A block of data
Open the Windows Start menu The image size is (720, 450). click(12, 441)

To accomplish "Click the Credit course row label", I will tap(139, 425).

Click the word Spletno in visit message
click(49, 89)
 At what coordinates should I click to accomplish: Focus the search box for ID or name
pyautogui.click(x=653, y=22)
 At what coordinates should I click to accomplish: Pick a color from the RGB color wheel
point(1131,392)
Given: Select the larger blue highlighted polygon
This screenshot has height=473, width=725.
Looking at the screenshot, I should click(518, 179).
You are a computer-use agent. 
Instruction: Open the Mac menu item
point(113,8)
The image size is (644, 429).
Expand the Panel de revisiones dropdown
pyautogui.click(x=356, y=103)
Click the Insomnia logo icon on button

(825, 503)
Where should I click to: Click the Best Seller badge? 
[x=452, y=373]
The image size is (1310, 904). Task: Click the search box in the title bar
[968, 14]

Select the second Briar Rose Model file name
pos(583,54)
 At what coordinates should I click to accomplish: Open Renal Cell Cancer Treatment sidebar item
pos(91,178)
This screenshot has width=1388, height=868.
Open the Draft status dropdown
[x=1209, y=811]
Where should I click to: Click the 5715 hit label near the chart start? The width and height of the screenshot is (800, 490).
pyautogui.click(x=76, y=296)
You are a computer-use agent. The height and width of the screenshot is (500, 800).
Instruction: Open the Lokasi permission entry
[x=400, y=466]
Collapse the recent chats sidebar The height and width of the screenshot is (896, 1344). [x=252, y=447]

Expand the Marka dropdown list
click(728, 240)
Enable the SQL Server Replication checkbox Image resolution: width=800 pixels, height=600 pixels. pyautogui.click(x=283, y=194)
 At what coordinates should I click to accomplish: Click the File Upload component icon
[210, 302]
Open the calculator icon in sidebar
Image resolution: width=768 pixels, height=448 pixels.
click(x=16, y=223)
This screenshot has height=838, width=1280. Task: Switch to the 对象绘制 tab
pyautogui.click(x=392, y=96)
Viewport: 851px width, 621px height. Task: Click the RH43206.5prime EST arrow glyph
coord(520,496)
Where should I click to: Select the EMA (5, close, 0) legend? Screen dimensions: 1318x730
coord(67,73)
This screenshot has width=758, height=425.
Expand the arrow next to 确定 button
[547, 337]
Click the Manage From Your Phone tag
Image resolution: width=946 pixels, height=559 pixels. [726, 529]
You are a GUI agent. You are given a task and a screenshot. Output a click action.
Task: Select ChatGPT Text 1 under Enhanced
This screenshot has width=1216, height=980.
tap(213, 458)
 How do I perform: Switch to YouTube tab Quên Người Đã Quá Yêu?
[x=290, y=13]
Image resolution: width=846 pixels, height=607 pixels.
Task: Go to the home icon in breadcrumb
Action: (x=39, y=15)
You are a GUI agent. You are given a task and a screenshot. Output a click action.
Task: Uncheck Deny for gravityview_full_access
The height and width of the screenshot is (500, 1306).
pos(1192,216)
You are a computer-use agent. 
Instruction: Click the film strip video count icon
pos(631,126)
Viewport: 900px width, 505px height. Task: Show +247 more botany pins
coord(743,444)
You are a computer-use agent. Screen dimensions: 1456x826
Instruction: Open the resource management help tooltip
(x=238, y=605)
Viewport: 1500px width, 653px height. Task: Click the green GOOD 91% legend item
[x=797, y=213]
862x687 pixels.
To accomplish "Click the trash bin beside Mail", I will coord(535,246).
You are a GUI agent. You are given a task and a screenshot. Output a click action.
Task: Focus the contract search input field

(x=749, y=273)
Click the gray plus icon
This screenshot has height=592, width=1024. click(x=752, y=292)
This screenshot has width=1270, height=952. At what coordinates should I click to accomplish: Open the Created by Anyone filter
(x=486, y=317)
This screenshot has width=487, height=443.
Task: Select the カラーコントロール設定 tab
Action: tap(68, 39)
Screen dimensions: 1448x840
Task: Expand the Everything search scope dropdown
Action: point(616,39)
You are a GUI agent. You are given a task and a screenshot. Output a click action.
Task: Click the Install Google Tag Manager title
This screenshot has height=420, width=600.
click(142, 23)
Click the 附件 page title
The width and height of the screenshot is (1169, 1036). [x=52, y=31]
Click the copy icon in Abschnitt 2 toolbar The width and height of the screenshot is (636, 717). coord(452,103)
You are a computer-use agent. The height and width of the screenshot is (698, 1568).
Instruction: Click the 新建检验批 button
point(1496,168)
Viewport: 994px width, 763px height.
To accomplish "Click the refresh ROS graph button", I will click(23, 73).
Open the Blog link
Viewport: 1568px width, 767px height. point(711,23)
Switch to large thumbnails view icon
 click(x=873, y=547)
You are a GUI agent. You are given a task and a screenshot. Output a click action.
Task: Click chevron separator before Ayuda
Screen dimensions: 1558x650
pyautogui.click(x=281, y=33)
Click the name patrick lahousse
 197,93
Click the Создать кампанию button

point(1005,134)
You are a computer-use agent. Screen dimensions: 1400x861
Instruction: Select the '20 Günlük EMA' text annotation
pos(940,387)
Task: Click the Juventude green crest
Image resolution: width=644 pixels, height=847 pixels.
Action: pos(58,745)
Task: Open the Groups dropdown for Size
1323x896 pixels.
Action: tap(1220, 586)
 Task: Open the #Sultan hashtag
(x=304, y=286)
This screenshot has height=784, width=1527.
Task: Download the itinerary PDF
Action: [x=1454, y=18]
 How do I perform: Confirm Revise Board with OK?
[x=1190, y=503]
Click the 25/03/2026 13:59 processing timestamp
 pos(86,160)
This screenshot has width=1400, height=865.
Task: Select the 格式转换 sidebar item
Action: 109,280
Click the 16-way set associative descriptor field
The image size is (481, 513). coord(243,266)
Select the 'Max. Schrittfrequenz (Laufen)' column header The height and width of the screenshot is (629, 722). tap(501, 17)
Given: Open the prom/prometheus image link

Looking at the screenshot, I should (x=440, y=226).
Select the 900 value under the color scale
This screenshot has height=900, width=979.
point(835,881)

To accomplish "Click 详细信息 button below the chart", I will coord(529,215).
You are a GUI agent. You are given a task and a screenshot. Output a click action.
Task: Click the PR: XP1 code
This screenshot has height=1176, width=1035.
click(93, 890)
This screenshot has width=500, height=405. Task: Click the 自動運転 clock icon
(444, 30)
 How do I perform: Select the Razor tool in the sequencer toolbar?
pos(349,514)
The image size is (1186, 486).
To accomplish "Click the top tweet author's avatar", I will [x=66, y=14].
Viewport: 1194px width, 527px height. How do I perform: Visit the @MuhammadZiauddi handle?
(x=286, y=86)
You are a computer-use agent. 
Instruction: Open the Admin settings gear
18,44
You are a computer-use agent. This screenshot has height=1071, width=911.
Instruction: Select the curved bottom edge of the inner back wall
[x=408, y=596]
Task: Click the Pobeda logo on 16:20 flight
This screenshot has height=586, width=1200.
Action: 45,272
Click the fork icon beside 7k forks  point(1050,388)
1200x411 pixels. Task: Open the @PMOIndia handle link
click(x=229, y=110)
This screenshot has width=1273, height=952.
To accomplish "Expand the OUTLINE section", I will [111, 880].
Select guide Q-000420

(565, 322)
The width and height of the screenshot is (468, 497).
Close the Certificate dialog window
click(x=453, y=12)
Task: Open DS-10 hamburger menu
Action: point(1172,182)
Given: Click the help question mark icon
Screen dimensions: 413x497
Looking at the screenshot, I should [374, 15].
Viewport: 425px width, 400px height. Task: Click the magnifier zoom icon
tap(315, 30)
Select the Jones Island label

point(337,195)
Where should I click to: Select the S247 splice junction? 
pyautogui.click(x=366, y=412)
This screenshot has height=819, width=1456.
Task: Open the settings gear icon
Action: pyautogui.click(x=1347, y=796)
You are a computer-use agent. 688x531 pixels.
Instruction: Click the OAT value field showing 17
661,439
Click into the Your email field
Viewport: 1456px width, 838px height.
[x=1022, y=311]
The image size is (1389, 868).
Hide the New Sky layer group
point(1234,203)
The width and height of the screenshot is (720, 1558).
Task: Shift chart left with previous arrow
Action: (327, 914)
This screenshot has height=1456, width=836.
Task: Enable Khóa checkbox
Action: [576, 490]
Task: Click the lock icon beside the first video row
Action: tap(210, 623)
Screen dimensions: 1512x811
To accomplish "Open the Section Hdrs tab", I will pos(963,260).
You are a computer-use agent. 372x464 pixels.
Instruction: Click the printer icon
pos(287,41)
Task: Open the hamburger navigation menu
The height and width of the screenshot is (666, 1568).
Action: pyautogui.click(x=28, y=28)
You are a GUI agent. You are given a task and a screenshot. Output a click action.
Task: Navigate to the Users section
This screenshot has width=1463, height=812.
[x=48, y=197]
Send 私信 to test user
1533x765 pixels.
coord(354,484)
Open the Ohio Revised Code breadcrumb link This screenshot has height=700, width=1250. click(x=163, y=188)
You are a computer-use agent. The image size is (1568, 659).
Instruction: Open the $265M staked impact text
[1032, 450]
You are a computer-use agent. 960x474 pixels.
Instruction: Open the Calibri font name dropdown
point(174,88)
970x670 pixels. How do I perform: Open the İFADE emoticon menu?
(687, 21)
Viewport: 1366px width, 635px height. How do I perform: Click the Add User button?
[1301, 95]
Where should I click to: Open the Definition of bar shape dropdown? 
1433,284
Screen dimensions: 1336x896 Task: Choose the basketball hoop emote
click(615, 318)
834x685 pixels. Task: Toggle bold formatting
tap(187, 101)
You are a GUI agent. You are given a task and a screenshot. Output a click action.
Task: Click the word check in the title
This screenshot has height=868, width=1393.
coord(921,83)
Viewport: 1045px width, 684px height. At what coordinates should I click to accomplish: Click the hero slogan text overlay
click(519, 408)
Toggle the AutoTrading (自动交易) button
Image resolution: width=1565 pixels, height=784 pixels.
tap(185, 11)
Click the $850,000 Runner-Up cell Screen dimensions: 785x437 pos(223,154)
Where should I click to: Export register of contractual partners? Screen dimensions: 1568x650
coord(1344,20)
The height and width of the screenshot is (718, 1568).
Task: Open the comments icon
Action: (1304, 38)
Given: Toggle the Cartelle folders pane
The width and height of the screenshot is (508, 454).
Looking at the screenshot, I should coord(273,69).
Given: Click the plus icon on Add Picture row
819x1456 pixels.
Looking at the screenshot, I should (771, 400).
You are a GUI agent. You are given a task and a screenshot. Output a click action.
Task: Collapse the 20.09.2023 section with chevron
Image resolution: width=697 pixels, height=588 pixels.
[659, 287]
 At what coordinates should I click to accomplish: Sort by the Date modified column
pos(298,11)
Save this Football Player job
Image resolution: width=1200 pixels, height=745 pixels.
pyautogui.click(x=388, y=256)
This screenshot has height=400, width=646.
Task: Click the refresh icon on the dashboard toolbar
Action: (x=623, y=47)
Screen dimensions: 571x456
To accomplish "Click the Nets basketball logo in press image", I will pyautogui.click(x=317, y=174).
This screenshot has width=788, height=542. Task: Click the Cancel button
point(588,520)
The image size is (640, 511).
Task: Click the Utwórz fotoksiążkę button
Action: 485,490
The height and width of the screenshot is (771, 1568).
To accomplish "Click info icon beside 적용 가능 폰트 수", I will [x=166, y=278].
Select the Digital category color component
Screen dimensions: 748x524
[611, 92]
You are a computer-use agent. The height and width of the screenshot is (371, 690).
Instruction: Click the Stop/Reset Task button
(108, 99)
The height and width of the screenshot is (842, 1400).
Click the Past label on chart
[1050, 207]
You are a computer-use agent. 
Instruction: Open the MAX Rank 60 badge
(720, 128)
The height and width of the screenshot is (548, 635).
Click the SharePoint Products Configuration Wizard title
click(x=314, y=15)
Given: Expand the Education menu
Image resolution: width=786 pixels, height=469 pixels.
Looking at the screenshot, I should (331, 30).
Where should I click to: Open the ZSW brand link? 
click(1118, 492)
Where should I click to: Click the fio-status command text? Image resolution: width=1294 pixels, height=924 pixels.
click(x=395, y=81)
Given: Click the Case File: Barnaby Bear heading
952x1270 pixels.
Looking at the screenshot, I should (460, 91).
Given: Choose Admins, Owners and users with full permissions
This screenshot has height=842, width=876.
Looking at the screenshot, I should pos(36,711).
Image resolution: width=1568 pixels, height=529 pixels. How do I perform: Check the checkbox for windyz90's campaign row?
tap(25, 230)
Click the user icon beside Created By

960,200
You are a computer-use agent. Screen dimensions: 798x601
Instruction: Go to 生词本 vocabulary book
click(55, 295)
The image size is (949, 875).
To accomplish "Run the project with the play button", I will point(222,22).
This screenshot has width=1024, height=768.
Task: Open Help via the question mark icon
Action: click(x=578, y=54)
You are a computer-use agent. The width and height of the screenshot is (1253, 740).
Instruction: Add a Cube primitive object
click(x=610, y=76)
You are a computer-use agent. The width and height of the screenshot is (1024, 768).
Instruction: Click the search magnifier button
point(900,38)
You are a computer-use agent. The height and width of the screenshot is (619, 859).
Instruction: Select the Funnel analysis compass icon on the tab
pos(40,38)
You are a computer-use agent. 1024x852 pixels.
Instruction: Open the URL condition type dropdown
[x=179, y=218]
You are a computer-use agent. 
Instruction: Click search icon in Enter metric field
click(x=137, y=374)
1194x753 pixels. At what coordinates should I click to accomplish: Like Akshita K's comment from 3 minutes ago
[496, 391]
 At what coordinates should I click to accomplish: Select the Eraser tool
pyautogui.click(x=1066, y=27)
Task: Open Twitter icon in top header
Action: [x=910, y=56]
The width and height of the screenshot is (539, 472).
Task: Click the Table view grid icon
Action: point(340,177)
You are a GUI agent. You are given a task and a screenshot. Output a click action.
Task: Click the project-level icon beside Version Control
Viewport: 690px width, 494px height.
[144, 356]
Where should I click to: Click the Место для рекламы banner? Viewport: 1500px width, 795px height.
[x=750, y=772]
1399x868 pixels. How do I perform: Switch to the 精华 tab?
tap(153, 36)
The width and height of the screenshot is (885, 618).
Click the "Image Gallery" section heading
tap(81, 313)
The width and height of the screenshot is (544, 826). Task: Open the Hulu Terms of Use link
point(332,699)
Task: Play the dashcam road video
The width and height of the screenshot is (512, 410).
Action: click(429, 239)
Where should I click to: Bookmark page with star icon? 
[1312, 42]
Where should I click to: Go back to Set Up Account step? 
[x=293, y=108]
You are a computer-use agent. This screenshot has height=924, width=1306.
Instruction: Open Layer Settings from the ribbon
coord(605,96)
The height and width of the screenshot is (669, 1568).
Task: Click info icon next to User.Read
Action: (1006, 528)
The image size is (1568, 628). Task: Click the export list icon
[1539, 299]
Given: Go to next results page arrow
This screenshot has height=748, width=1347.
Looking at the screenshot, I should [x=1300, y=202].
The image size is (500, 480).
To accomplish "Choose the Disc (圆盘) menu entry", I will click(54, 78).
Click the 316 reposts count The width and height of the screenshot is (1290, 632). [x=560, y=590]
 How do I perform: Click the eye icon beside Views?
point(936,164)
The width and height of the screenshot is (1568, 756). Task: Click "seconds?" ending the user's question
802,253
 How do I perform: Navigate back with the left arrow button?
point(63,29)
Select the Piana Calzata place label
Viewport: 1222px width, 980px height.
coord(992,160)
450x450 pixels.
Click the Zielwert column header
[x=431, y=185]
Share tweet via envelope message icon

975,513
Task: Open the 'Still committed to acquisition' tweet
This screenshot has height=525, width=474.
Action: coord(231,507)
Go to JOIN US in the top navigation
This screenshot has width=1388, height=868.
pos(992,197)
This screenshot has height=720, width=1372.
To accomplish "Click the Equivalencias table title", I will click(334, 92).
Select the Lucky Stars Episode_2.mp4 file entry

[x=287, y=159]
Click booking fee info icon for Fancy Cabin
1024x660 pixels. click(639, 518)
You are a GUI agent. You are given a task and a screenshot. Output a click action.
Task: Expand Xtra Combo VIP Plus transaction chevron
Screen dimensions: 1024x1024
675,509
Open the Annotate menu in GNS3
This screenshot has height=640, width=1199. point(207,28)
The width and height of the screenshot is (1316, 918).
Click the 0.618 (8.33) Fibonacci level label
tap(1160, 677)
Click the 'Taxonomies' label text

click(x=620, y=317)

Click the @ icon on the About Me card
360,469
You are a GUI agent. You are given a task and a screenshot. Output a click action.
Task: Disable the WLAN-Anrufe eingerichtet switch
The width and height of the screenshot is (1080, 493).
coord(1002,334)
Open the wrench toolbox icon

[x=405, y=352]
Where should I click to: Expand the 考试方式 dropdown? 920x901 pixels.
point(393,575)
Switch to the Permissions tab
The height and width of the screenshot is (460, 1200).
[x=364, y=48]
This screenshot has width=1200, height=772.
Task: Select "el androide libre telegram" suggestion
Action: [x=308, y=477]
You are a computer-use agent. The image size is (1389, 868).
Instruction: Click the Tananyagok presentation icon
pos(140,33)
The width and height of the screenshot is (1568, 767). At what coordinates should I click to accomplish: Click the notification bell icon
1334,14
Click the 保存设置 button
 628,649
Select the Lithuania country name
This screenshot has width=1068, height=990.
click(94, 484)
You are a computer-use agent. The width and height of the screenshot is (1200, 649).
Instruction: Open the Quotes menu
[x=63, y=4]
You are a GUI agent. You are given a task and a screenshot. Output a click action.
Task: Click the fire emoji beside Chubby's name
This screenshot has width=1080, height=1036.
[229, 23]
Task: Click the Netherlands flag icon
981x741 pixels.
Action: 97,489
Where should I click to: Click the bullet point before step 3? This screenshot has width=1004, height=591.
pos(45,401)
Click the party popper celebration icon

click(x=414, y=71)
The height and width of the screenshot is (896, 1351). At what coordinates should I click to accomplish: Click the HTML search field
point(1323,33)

▶ **Task instructions**: Write out the items again word for word, everything from the line containing "This screenshot has height=838, width=1280." down to the line containing "tap(213, 458)", with both of those lines included.

▶ **Complete answer**:
This screenshot has height=838, width=1280. Task: Switch to the 对象绘制 tab
pyautogui.click(x=392, y=96)
Viewport: 851px width, 621px height. Task: Click the RH43206.5prime EST arrow glyph
coord(520,496)
Where should I click to: Select the EMA (5, close, 0) legend? Screen dimensions: 1318x730
coord(67,73)
This screenshot has width=758, height=425.
Expand the arrow next to 确定 button
[547, 337]
Click the Manage From Your Phone tag
Image resolution: width=946 pixels, height=559 pixels. [726, 529]
You are a GUI agent. You are given a task and a screenshot. Output a click action.
Task: Select ChatGPT Text 1 under Enhanced
This screenshot has width=1216, height=980.
tap(213, 458)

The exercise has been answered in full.